I’ve always identified with the more romanticized versions of nomads and vagabonds: gypsies, pirates, river rats, camel caravaners. Wanderlust is as much a part of my genes as my hair color; in me it has been dilluted a bit from the previous generation, but it is still there, still very much a driving force in my personality. To help satisfy my wanderlust on a limited time- and money-budget, I often read books that transport me around the world. Stories of women striking it out on their own especially intrigue me – probably the result of long hours spent daydreaming about where Agatha Christie spent those ten days.
A year or so back, I fell in love with a collection of personal essays by women who had traveled the globe. It was called A Woman Alone: Travel Tales from Around the Globe, and my only complaint with it was that I couldn’t follow each of these women beyond their brief chapters.
From that book, I came to Tales of a Female Nomad: Living at Large in the World, a book that let me do just that.
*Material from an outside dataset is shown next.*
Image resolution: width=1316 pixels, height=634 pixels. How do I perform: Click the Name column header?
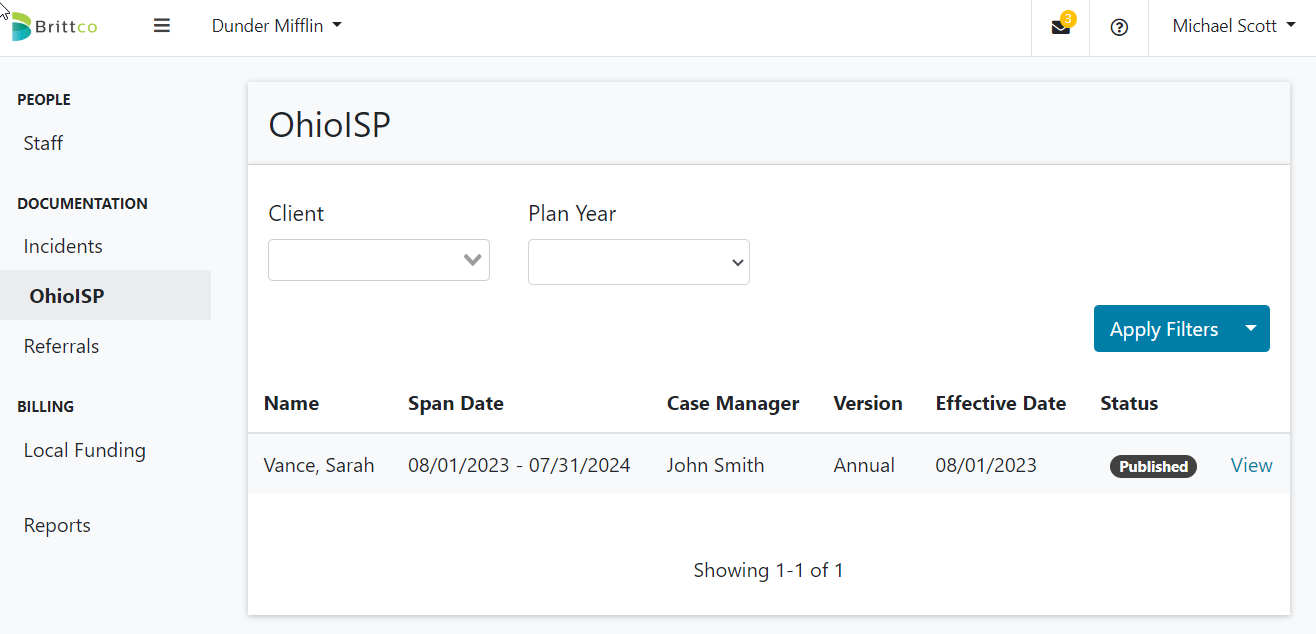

It is the story, thus far, of Rita Golden Gelman, a children’s book author who divorced herself from a “normal” life and became a citizen of the world. Her journey starts in Mexico, where she lives among rural villagers and learns how to assimilate into the culture. From there she goes to Guatemala, and then to Nicaragua. She spends six weeks in Israel, where she learns things she never suspected about her heritage, then heads to the other side of the world to the Galapagos Islands.
From there, Gelman travels to Indonesia, ends up in Bali, and there finds a place where her restless heels feel at home. When she first arrives, she has no idea that she will spend the next four years there, and that she will return there again for years to come. In Bali, Gelman finds her spiritual center as well as her center as a storyteller. Her Bali chapters completely transport the reader to the island, and when she leaves you feel as though you, too, have spent the most important part of your life there. Next she moves to Seattle, then New Zealand, and finally to Thailand, where her descriptions of the food are so delectable that you can practically taste it.
Her adult children don’t understand. Her friends think that her money might be better spent on therapy. Meanwhile, she is becoming the sort of human that we are meant to be but which is repressed under a heavy cloak of the American “dream”. Traveling like this gives her true freedom:
I’ve discovered a new way to live. My life is endlessly fascinating, filled with learning, adventure, interesting people, new and enlightening experiences. I laugh, sing, and dance more than I ever ahve. I am becoming the person inside me…. I’m existing on less than $10,000 a year, including airfares. I’m embracing life….
Tales of a Female Nomad is one of those rare travel books that keeps you engaged and enthralled from beginning to end. Written in the first person present, it has a feeling of motion and immediacy that seduces the imagination and truly gives the sense of being there oneself. Gelman is a real woman, not a superheroine – she offers up all of her fears, fitness issues, and critics in an honest depiction of what it is like to give up everything you have known in exchange for an entirely new way to live.
Gelman’s journey begins when she is 48 years old, and has not yet ended. The closest thing she has to a permanent residence is her website, which is updated blog-style. As of her most recent post, she is in Seattle, working on a cookbook. Last October she spent time in Tanzania, Kenya, and Nairobi. What an extraordinary life… and an exceptional book.